***** Data *****

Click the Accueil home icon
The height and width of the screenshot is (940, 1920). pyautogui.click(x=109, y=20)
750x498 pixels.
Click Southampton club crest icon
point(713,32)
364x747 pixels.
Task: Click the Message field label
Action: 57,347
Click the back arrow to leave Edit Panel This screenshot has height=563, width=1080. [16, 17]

*****
***** Data *****

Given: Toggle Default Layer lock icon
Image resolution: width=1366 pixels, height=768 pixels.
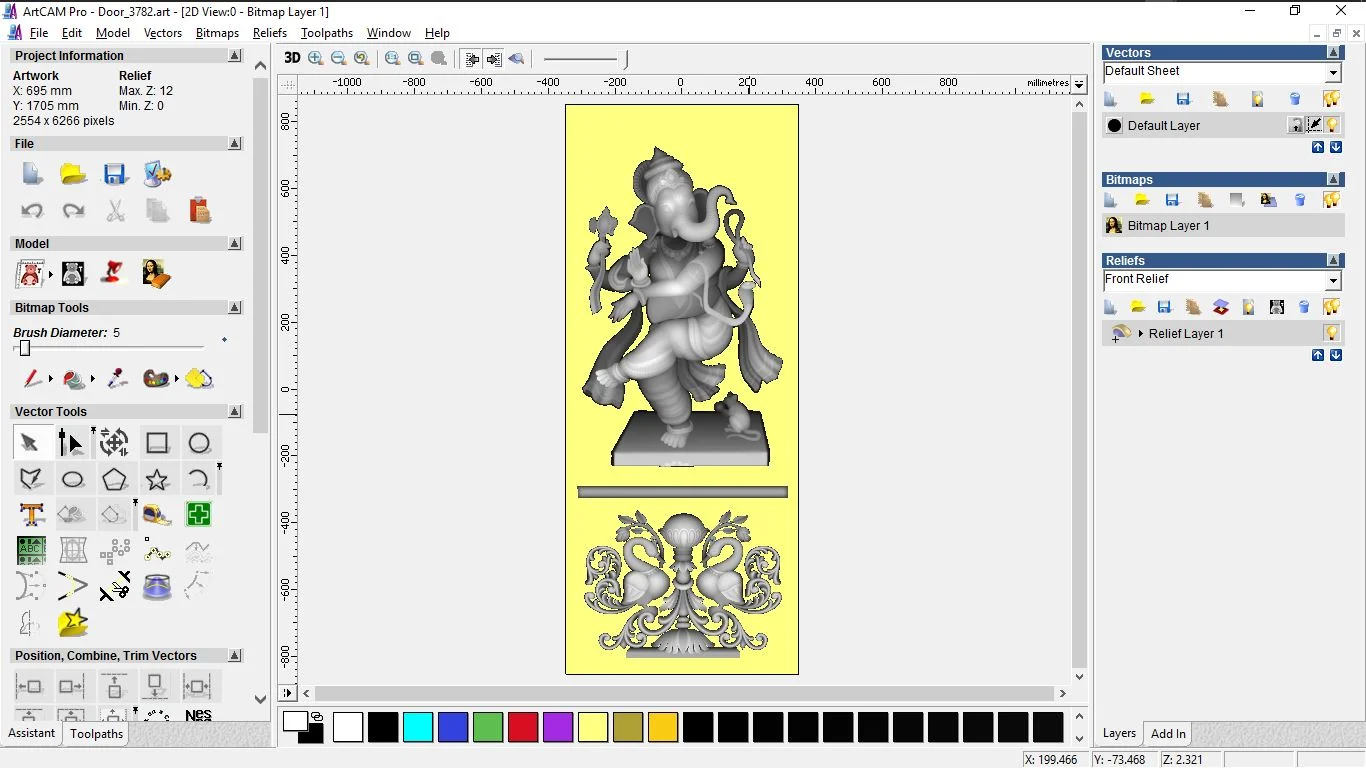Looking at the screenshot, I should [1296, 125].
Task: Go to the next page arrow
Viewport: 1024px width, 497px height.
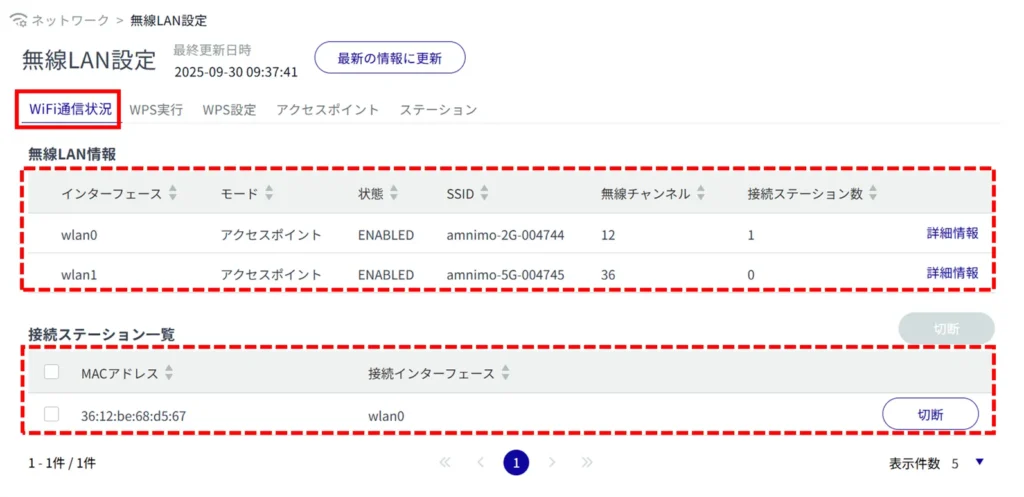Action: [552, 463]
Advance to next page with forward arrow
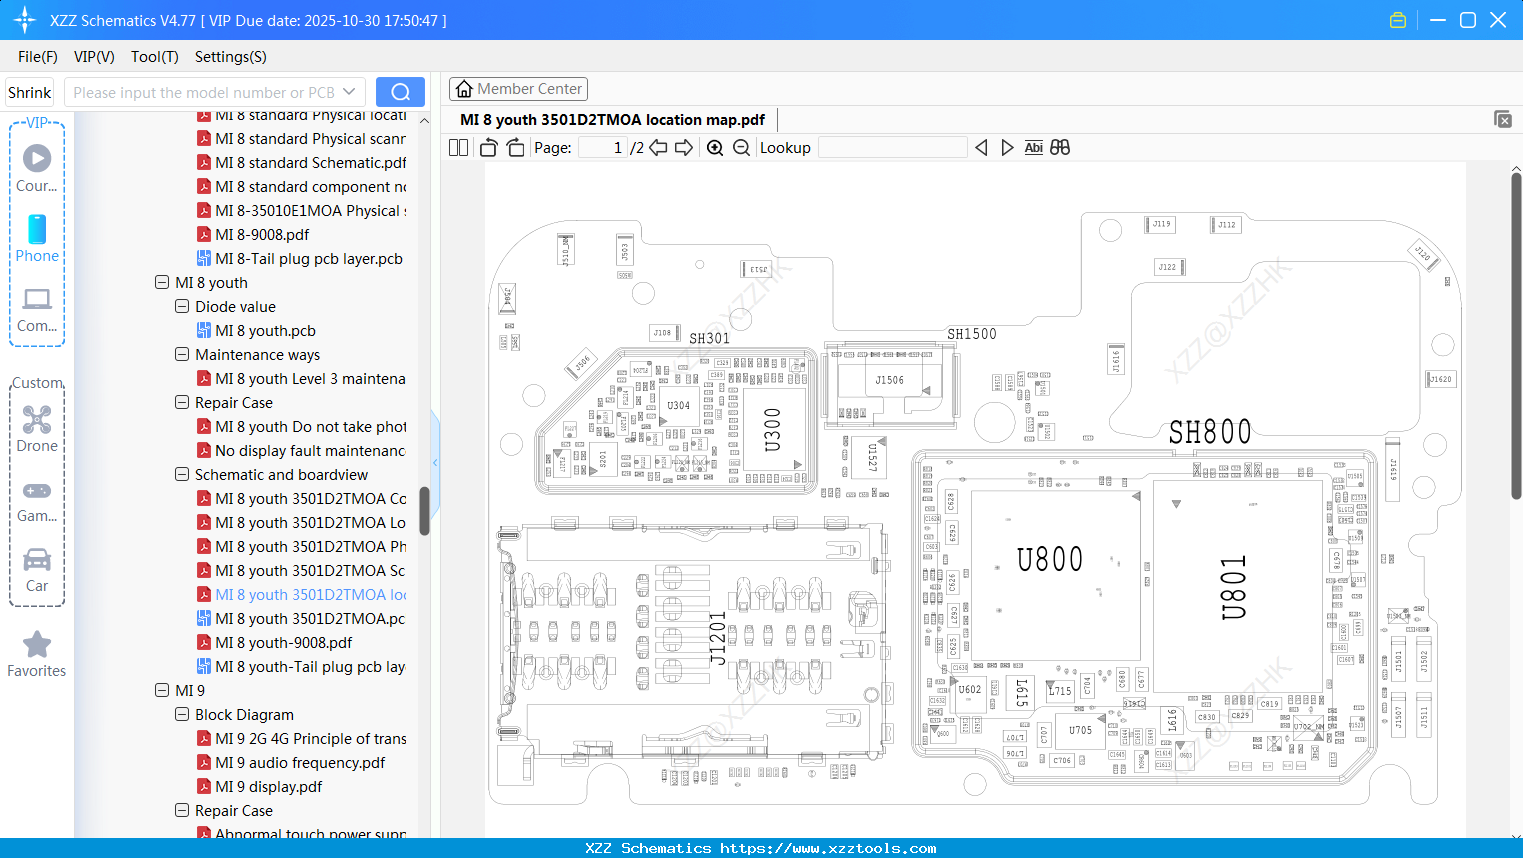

*****
***** Data *****

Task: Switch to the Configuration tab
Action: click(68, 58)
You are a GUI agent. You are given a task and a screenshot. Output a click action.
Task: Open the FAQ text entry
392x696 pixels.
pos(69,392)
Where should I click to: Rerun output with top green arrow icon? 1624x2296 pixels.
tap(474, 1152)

*****

• [Requirements]: Reproduce the rows starting at "Click the Accueil home icon" and ending at "Action: 57,347", replacing "crest" with "emblem" and leaving everything else unchanged.

• [Answer below]:
Click the Accueil home icon
The height and width of the screenshot is (940, 1920). pyautogui.click(x=109, y=20)
750x498 pixels.
Click Southampton club emblem icon
point(713,32)
364x747 pixels.
Task: Click the Message field label
Action: 57,347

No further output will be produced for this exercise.